What is going on there? I think I’m basically getting discouraged. My reaction is something like the following: “If I’m practicing well like that, I shouldn’t have gotten upset. And then if I did, I should have noticed it and faced it; I should have responded immediately with my lesson for the day, and then kept with it until the upset went away. But I didn’t. I let the upset hang around, while I reinforced it in my mind.”
In short, I feel like a spiritual failure, which involves hopelessness. It also includes guilt and a sense of humiliation. There’s also the feeling that reversing my recent failing will take too much effort and involve too much challenging of myself. None of these feelings are particularly strong. But the whole package is just unpleasant enough that it is easier to just avoid it, just look the other way. Which means avoid the whole practice thing for a while, probably until tomorrow.
It may come as no surprise to you that the Workbook is fully aware of this tendency. Lesson 95 has an illuminating discussion of this very phenomenon. It says, “There may well be a temptation to regard the day as lost because you have already failed to do what is required” (W-pI.95.7:4). You can tell that Jesus totally gets it. One thing I find interesting is that this was written before anyone was doing Workbook practice. This happened in my own life for years before I actually saw it. How did he see it before it happened at all?
Anyway, as is typical with the Course, he then goes on to uncover what is really happening here. It turns out that discouragement is not the real story. I may experience it as “I feel so discouraged that I’d rather avoid the whole thing.” But he implies that is just a superficial mask, placed over what is really going on. After that sentence about regarding “the day as lost,” he says, “This should, however, merely be recognized as what it is: a refusal to let your mistake be corrected, and an unwillingness to try again” (7:5). So, it looks like discouragement, but what it really is is a desire to keep intact our initial mistake (the mistake of missing our practice period).
He revisits this same theme a few paragraphs later, saying, “Let all these errors go be recognizing them for what they are. [There again is the call to recognize the mistakes as what they really are.] They are attempts to keep you unaware you are one Self, united with your Creator, at one with every aspect of creation, and limitless in power and in peace” (10:1-2).

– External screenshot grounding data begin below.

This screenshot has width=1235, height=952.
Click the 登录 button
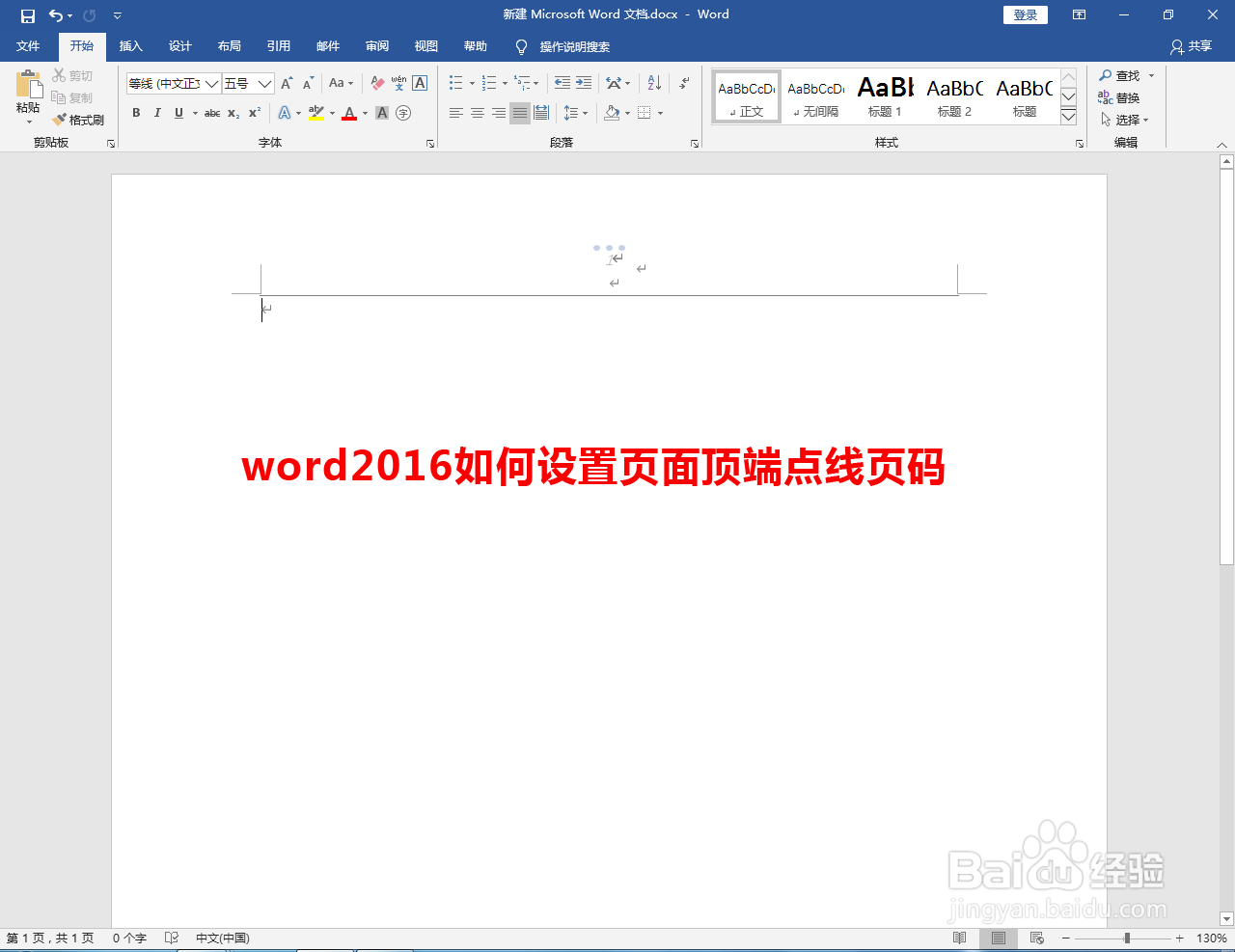[x=1025, y=14]
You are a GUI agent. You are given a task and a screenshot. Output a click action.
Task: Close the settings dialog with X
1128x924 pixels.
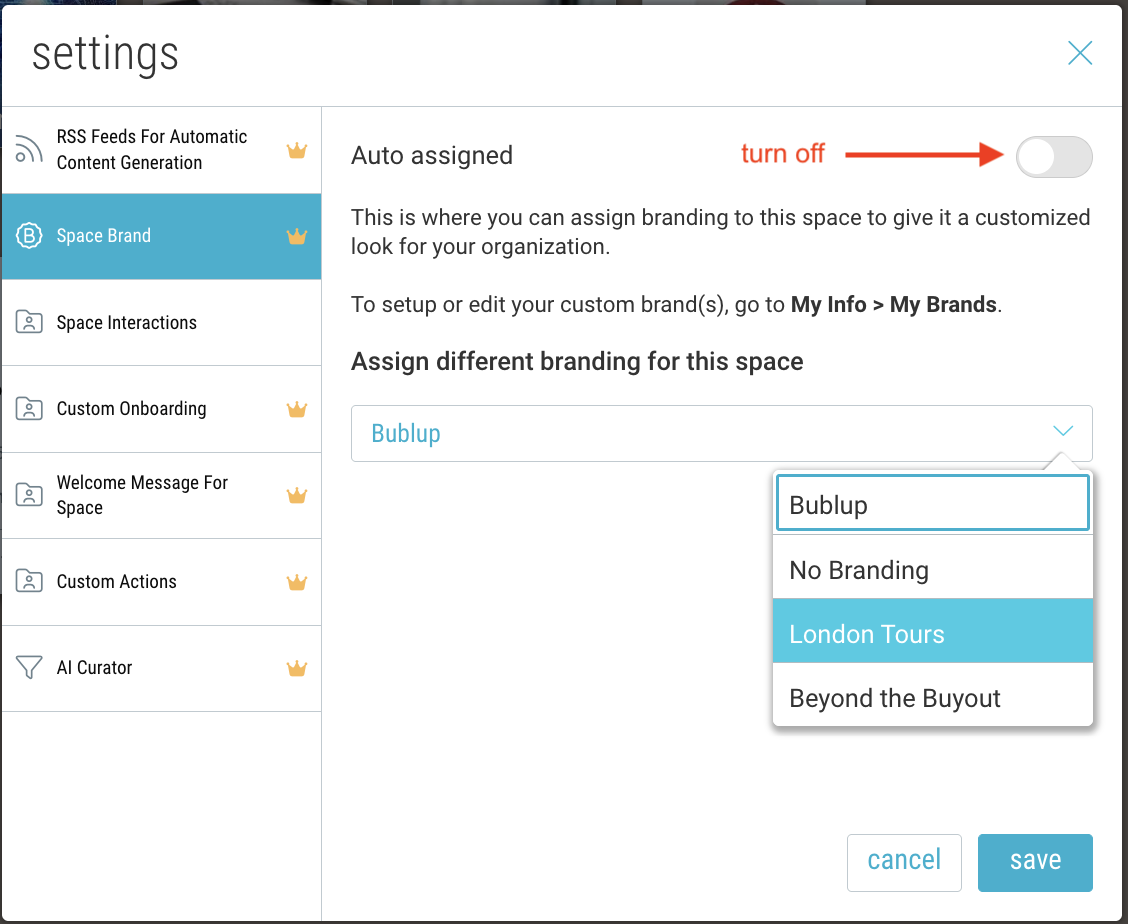tap(1079, 53)
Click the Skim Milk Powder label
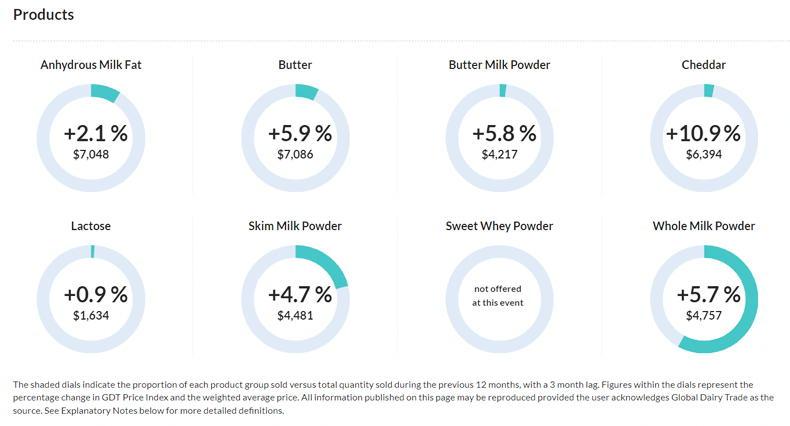790x426 pixels. tap(295, 226)
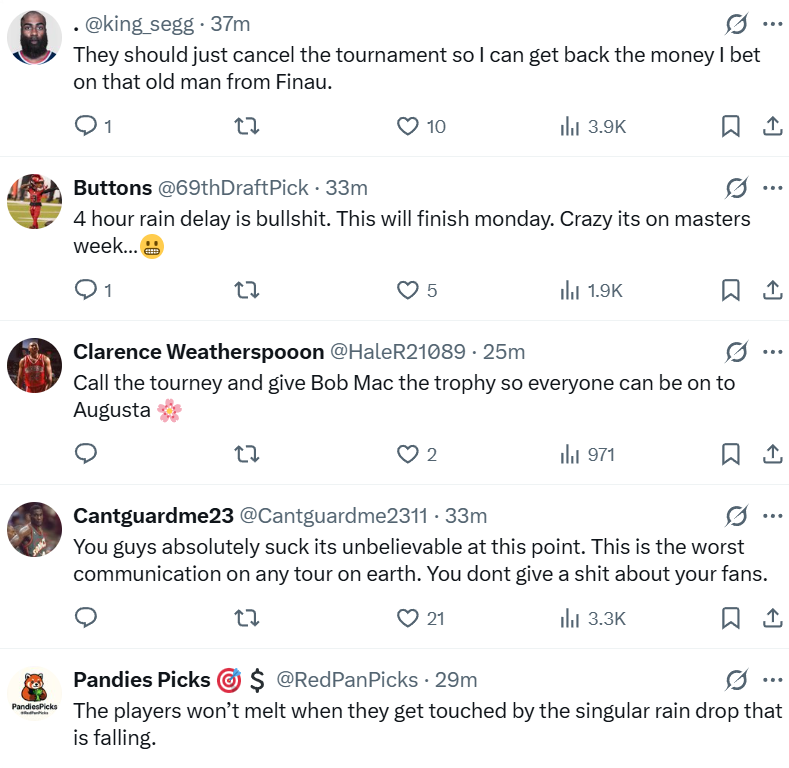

Do you see what he’s saying? He’s saying that my real reason for wanting to avoid my practice after I’ve screwed up is that I want to hang onto the screw-up. I want to keep the mistake. In a limited sense, that mistake is just missing my practice period (or, in my example above, just getting upset). But contained in that very specific mistake is the whole thought system of the ego, the whole denial of who I really am (one Self, united with my Creator, at one with every aspect of creation).

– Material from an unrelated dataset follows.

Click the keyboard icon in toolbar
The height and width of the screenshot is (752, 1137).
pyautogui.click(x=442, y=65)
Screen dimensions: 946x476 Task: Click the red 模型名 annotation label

In other words, something in me doesn’t want me to do my practice. It threatens my whole sense of who I am. And then, out of that sense of threat, I conveniently forget to (choose not to) do my practice period. And then that same sense of threat tries to parlay that missing into even more missing. I tell myself “I’m too discouraged,” but my ego is whispering, “I’m too threatened.”

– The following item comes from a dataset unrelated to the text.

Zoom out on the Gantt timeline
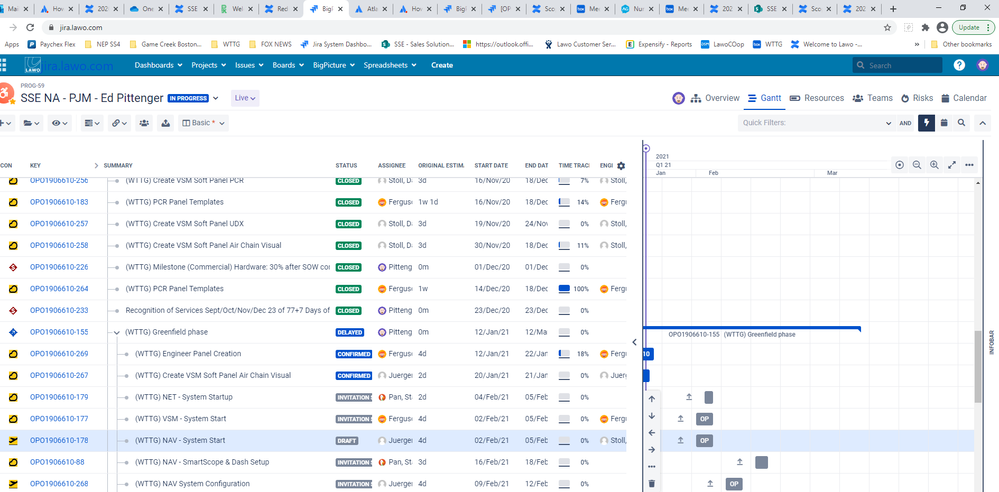This screenshot has height=492, width=999. coord(917,164)
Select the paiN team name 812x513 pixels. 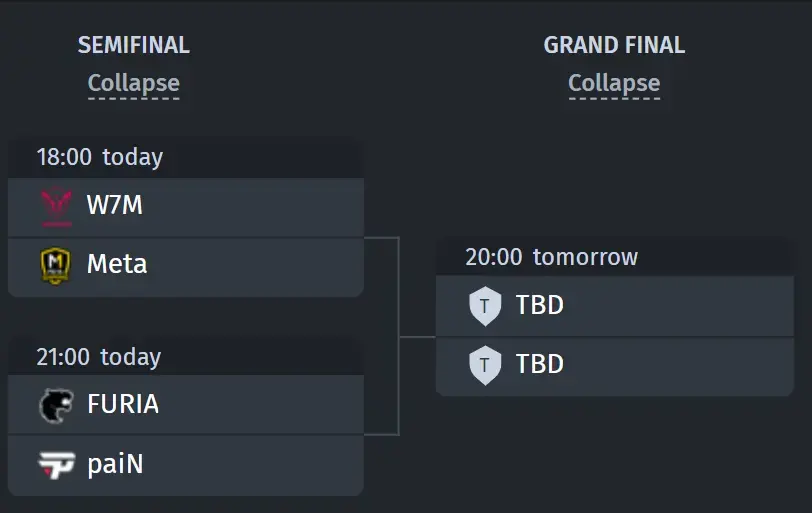[x=115, y=464]
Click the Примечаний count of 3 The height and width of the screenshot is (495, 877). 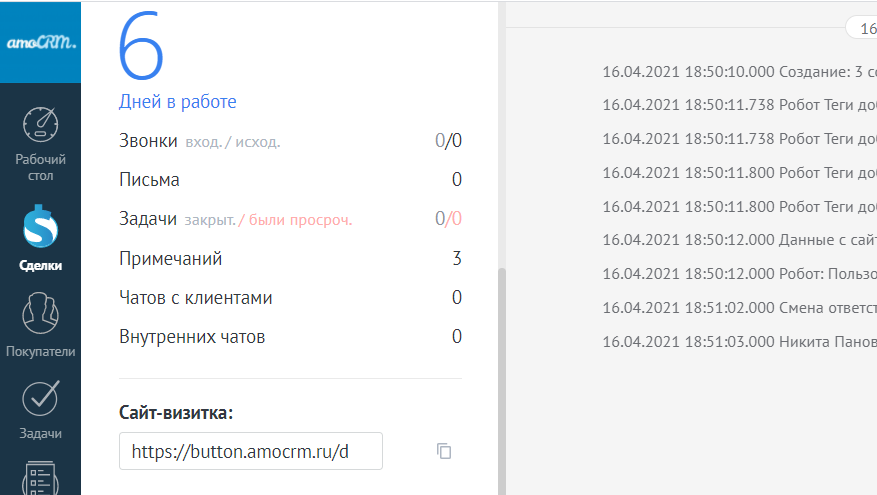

Ick. Could that really be what is going on—that we are just making up different excuses for missing our practice periods, none of them honest, all of them covers for being threatened by where our practice will take us? This lesson even uses the word “excuse”: “Do not, however, use your lapses from this schedule as an excuse not to return to it again as soon as you can” (7:3).
The solution given in this lesson – found in paragraph 8 – is basically:
- Forgive yourself for missing; be tolerant of your weakness.
- This deprives that weakness of power, so it has no power to delay you.
- Now that your resistance is disempowered, get back to practicing immediately.
I’ll be thinking about this in the days to come. Clearly, my “discouragement” is really just a way to give power to my resistance to practice. It’s very tricky, isn’t it? But if I see through the trick, surely I can refuse to be taken in. I’ll see how well I can do with that now.